Records provided below:

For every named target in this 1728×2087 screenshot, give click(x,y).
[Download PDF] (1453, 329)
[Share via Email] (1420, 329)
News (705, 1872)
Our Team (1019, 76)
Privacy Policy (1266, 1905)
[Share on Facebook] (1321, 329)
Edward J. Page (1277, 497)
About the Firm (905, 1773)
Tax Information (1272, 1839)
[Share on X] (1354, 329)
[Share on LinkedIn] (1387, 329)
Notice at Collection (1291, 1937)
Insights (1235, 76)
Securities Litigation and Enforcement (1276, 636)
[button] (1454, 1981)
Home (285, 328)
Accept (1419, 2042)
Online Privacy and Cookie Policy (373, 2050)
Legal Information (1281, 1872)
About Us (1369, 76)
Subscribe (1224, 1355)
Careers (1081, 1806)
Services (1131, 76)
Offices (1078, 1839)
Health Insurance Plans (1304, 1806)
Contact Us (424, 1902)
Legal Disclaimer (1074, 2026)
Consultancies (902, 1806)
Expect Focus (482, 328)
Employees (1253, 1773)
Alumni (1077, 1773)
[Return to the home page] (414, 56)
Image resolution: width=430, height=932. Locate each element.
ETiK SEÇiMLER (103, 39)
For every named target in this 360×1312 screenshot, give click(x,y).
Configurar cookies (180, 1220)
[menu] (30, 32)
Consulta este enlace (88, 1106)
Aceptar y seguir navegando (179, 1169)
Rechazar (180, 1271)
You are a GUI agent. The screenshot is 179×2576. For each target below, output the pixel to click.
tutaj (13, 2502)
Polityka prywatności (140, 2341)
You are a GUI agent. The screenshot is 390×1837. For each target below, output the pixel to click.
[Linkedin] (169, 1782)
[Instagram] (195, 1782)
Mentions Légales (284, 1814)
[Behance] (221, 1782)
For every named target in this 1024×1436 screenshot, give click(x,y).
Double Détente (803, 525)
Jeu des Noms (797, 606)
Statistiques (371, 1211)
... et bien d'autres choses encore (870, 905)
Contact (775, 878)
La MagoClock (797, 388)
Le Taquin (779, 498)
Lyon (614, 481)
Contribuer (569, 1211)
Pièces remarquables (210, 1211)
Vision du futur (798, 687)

End of Records provided.

What is being asked
Including any blank lines, repeat the data exactly.

Response for this exercise
For every named target in this 1728×2087 screenshot, give click(x,y).
[Download PDF] (1453, 329)
[Share via Email] (1420, 329)
News (705, 1872)
Our Team (1019, 76)
Privacy Policy (1266, 1905)
[Share on Facebook] (1321, 329)
Edward J. Page (1277, 497)
About the Firm (905, 1773)
Tax Information (1272, 1839)
[Share on X] (1354, 329)
[Share on LinkedIn] (1387, 329)
Notice at Collection (1291, 1937)
Insights (1235, 76)
Securities Litigation and Enforcement (1276, 636)
[button] (1454, 1981)
Home (285, 328)
Accept (1419, 2042)
Online Privacy and Cookie Policy (373, 2050)
Legal Information (1281, 1872)
About Us (1369, 76)
Subscribe (1224, 1355)
Careers (1081, 1806)
Services (1131, 76)
Offices (1078, 1839)
Health Insurance Plans (1304, 1806)
Contact Us (424, 1902)
Legal Disclaimer (1074, 2026)
Consultancies (902, 1806)
Expect Focus (482, 328)
Employees (1253, 1773)
Alumni (1077, 1773)
[Return to the home page] (414, 56)
Image resolution: width=430, height=932. Locate each element.
ETiK SEÇiMLER (103, 39)
For every named target in this 360×1312 screenshot, give click(x,y).
Configurar cookies (180, 1220)
[menu] (30, 32)
Consulta este enlace (88, 1106)
Aceptar y seguir navegando (179, 1169)
Rechazar (180, 1271)
You are a GUI agent. The screenshot is 179×2576. For each target below, output the pixel to click.
tutaj (13, 2502)
Polityka prywatności (140, 2341)
You are a GUI agent. The screenshot is 390×1837. For each target below, output the pixel to click.
[Linkedin] (169, 1782)
[Instagram] (195, 1782)
Mentions Légales (284, 1814)
[Behance] (221, 1782)
For every named target in this 1024×1436 screenshot, give click(x,y).
Double Détente (803, 525)
Jeu des Noms (797, 606)
Statistiques (371, 1211)
... et bien d'autres choses encore (870, 905)
Contact (775, 878)
La MagoClock (797, 388)
Le Taquin (779, 498)
Lyon (614, 481)
Contribuer (569, 1211)
Pièces remarquables (210, 1211)
Vision du futur (798, 687)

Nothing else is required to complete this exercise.